Le professeur Marc Gentilini précisait, de ce point de vue, que la démarche du chercheur est différente de celle du clinicien : « j'ai le sentiment que le chercheur est, par démarche, plus égoïste. C'est sa recherche, il n'a pas le malade au bout de la chaîne pour lui demander une explication, ni une famille à rassurer. [...] Le chercheur, s'il veut réussir, doit être un battant [...]. Si vous trouvez la même chose que quelqu'un d'autre en même temps sur le même thème, c'est le premier qui publiera qui sera reconnu comme étant l'auteur de cette découverte ». 26 ( * ) .
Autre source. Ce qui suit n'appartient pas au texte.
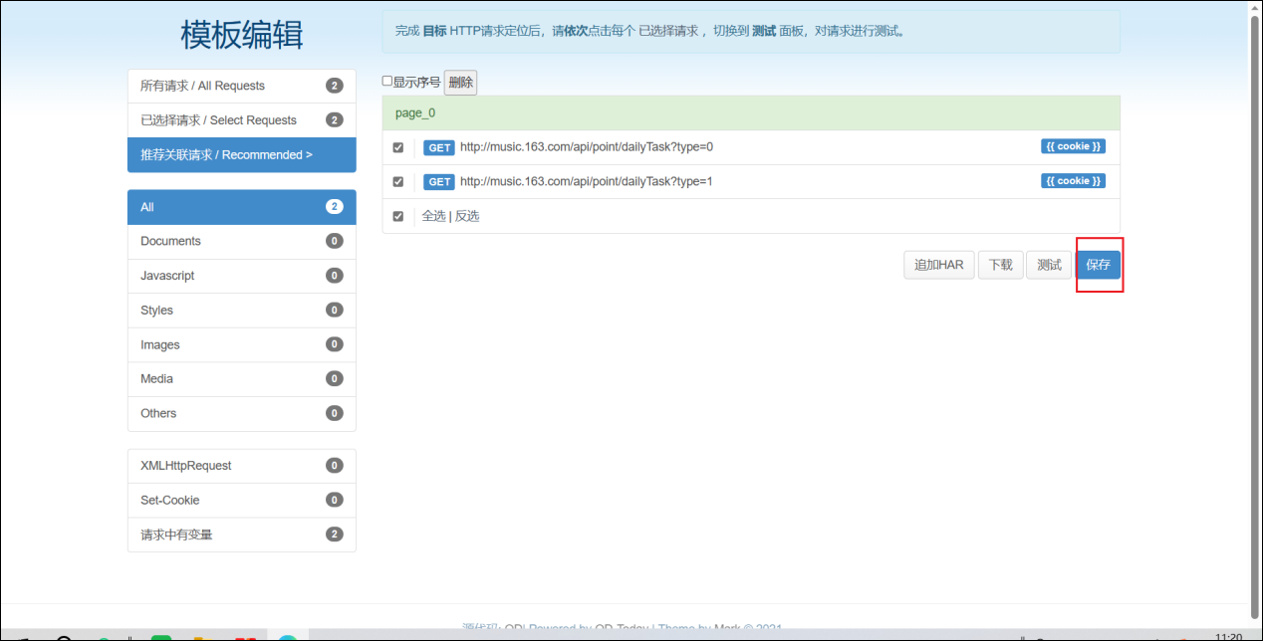Click the GET badge for dailyTask type=0
The width and height of the screenshot is (1263, 641).
439,147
Or, cette préparation collective , notamment de la communauté scientifique, à l'émergence d'une pandémie s'est auto-alimentée, comme le soulignait M. Jérôme Sclafer 27 ( * ) , avec l'accroissement de l'activité éditoriale autour de ce sujet : selon la base de données américaine Medline qui répertorie les principales revues médicales, si deux publications seulement en moyenne par an, dans les années 1980, portaient un titre contenant l'expression « grippe pandémique », en 1997, dix-huit publications avec un tel titre ont accompagné l'alerte sur la grippe de Hong Kong. L'intérêt pour ce concept a encore augmenté à partir de 2003 puisque cinquante et une publications ont titré sur la grippe pandémique en 2004, cent vingt-quatre en 2005, puis plus de deux cents par an à partir de 2006.
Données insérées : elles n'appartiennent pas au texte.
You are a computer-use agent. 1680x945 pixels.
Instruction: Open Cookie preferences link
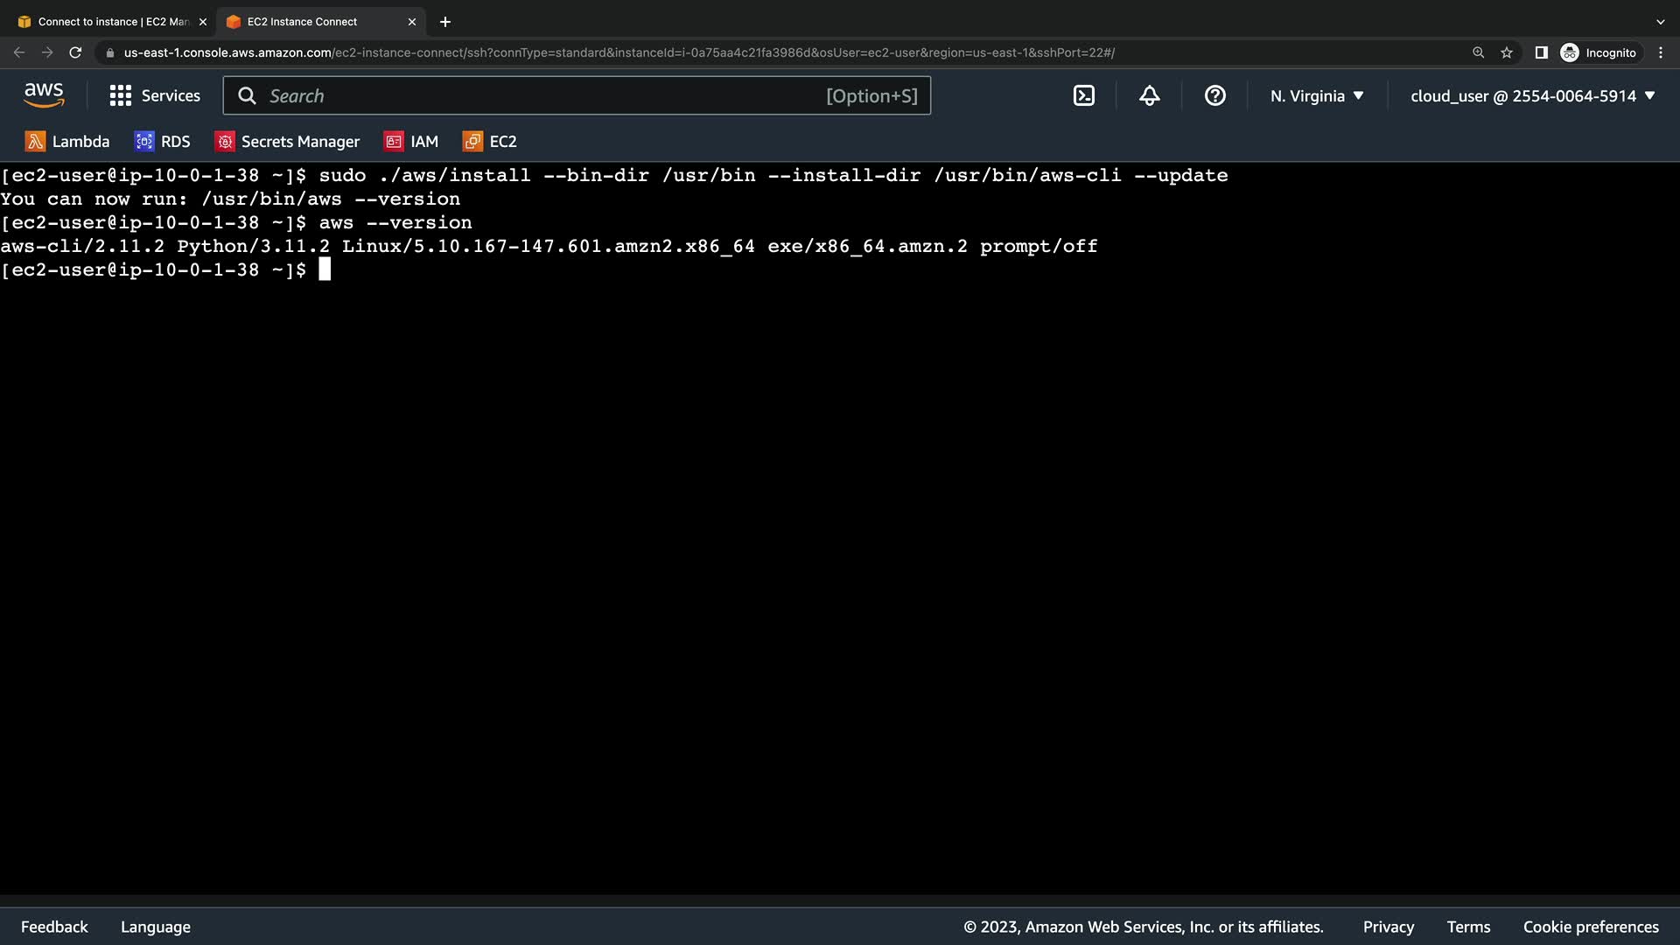[x=1590, y=927]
Il résulte de ces différents mécanismes qu' il ne s'agit finalement plus de savoir SI la pandémie va se produire, mais QUAND, faisant de la pandémie de grippe à venir un événement à la fois très probable et lourd de conséquences . C'est la logique qui ressort de l'avis du HCSP du 5 septembre 2008 28 ( * ) qui indique : « aujourd'hui, la probabilité de survenue d'une pandémie est élevée sans qu'il soit possible d'en prédire la date de survenue et son intensité ». L'arrivée d'une pandémie est perçue comme quasi inévitable.
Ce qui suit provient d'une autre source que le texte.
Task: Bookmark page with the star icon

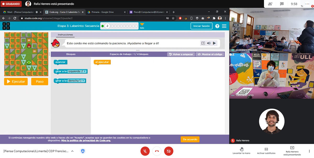Action: [173, 18]
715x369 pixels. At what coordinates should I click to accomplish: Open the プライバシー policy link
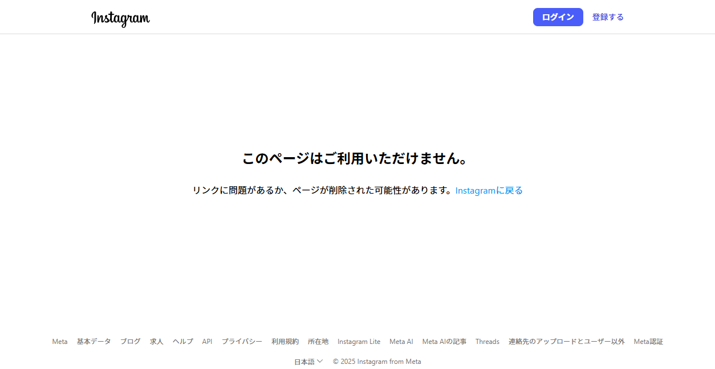pos(242,341)
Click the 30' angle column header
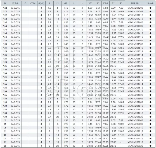Image resolution: width=156 pixels, height=148 pixels. 90,3
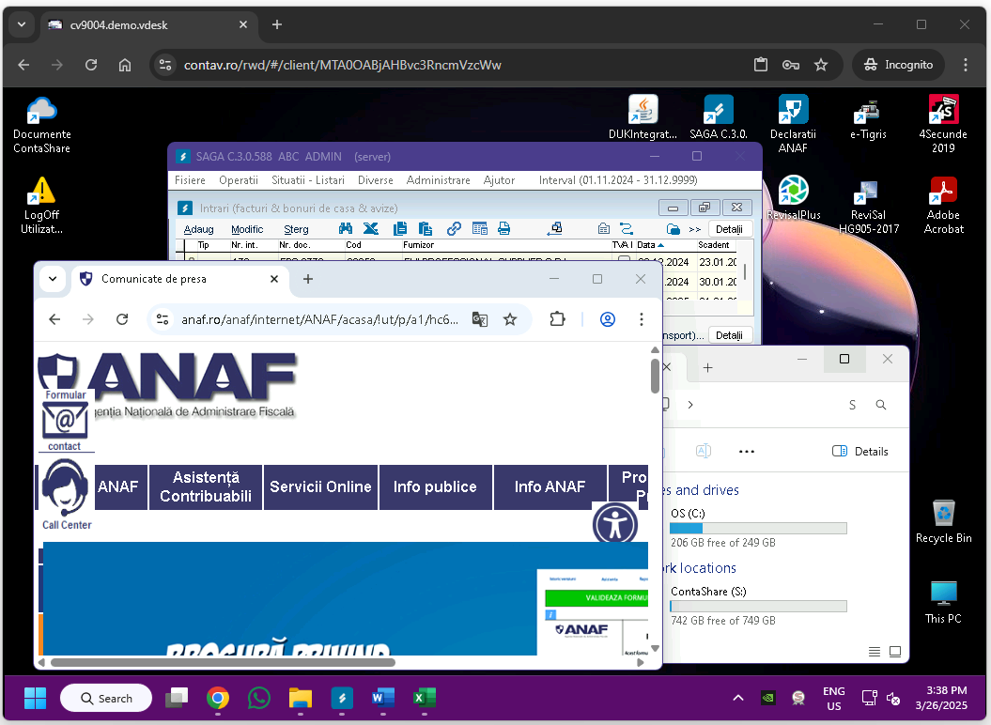Click the Excel export icon in SAGA toolbar
This screenshot has height=725, width=991.
371,228
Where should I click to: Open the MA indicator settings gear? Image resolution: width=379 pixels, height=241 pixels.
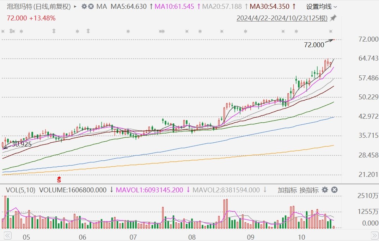(84, 7)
* 22 Audition du 28 avril 2010.

* 23 M. Peter Doshi, « Calibrated response to emerging infections », British Medical Journal, 3 septembre 2009.

* 24 Audition précitée du 28 avril 2010.

* 25 Audition du 19 mai 2010.

* 26 Audition du 5 mai 2010.

* 27 Audition du 12 mai 2010.

* 28 HCSP, avis précité relatif à la menace de pandémie grippale, pertinence de l'utilisation d'un vaccin prépandémique dirigé contre le virus grippal A (H5N1), 5 septembre 2008.